En mi experiencia con clientes, he visto demasiadas empresas perder tiempo valioso analizando métricas que no llevan a ninguna parte. La realidad es que, si no mides lo que realmente importa para tus objetivos, sencillamente no puedes mejorar tu negocio. Antes de lanzarte a configurar herramientas complejas, debes entender qué tipo de información necesitas realmente.
Cómo identificar y elegir tus fuentes
El primer paso no es instalar el software más caro, sino definir tu objetivo. Si no sabes qué pregunta quieres responder, cualquier herramienta te devolverá ruido. En mi trabajo, clasifico las fuentes en varios tipos, y cada una tiene su momento:
- Herramientas de marketing: Google Analytics, Ads o Search Console son el punto de partida estándar. Son útiles, pero a menudo se quedan cortas si no las cruzas con otra información.
- Bases de datos internas: Aquí es donde está el oro. Los datos de tus ventas reales, el stock o el comportamiento registrado en tu CRM son, a menudo, mucho más valiosos que los datos genéricos de tráfico.

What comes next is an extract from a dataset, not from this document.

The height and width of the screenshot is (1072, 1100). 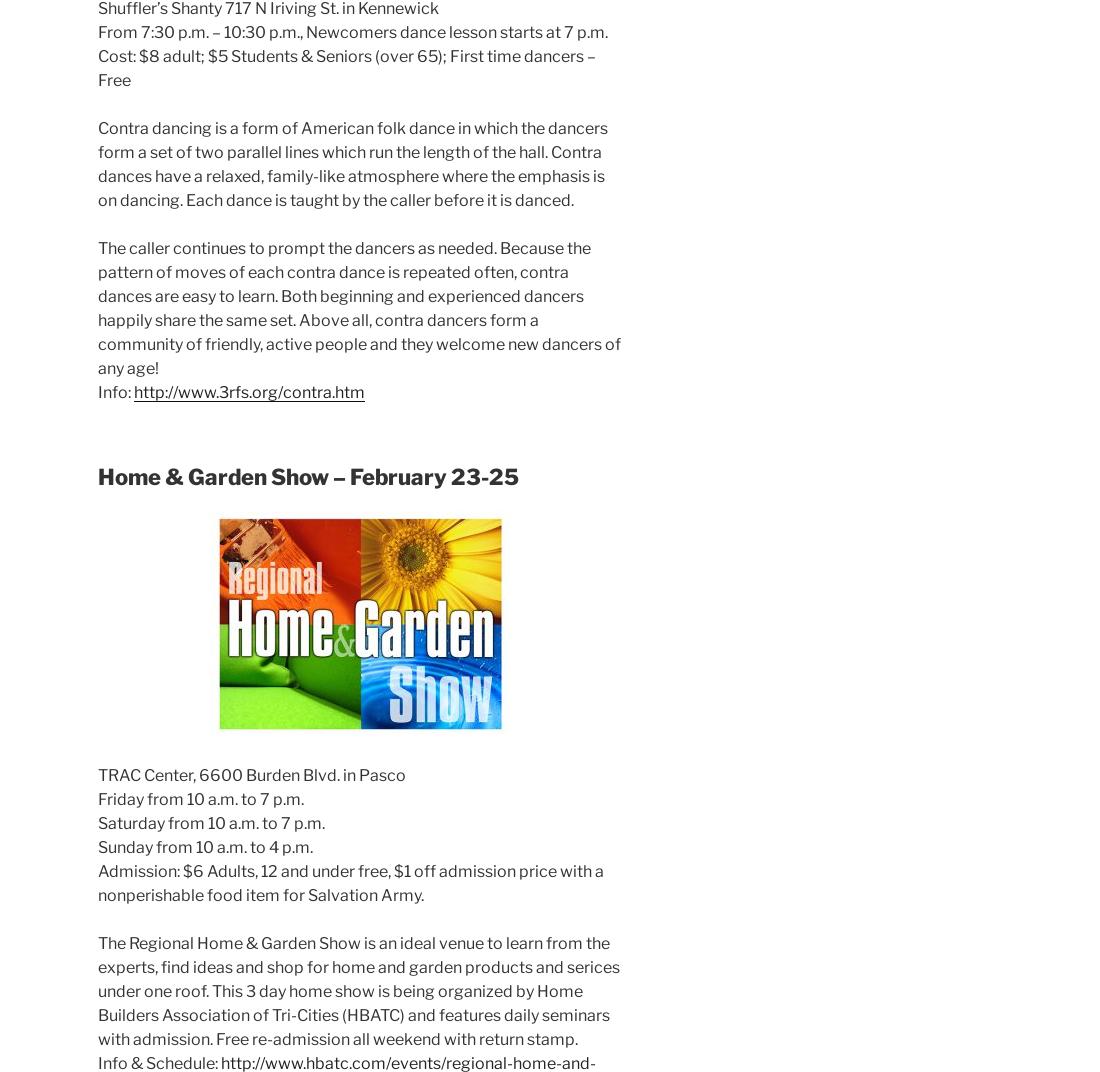 What do you see at coordinates (211, 821) in the screenshot?
I see `'Saturday from 10 a.m. to 7 p.m.'` at bounding box center [211, 821].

- Internet y Scrapping: Cuando el dato no existe o no tienes acceso, extráelo. El scrapping te permite obtener información de la competencia o de sitios externos. Si no sabes program ar, empieza con herramientas que te faciliten esta captura de datos.
- APIs: Son el puente. Si una herramienta tiene API, puedes conectar sus datos automáticamente con tus sistemas de análisis, ahorrándote horas de carga manual.
Lo que mejor me ha funcionado siempre es empezar pequeño. No intentes abarcar todo. Si puedes resolver tu análisis con una o dos fuentes de datos, hazlo. A medida que tu negocio madure, irás sumando más capas de complejidad, pero no antes.
El peligro de la tecnificación excesiva
He visto a muchos responsables de marketing obsesionarse con herramientas de Data Science o sistemas de integración complejos cuando ni siquiera tienen una base de datos limpia en un Excel. No cometas ese error. El objetivo es obtener insights, es decir, entender los mecanismos que provocan los resultados en tu negocio. Si el proceso de obtención de datos es tan complejo que te impide actuar, estás perdiendo el tiempo.
Recuerda: si el análisis no termina en una acción que impacte en tus resultados, todo el trabajo previo no ha servido de nada. La automatización es necesaria, sí, pero solo cuando ya sabes qué estás midiendo y para qué. A veces, la mejor herramienta es tu propia cabeza frente a una hoja de cálculo bien organizada.
Preguntas frecuentes
¿Cuántas fuentes de datos necesito realmente?
Empieza con el mínimo posible. Dos o tres fuentes bien alineadas con tus objetivos de negocio suelen ser suficientes para empezar a obtener conclusiones accionables.
¿Es obligatorio saber programar para trabajar con datos?
No. Existen muchas herramientas de tipo no-code o low-code que permiten extraer, transformar y cargar datos sin necesidad de escribir una sola línea de código.
¿Cuándo debo pasar de un Excel a una base de datos profesional?
Haz el cambio cuando el volumen de datos supere tu capacidad de gestión o cuando necesites cruzar información de múltiples fuentes de forma recurrente y automatizada.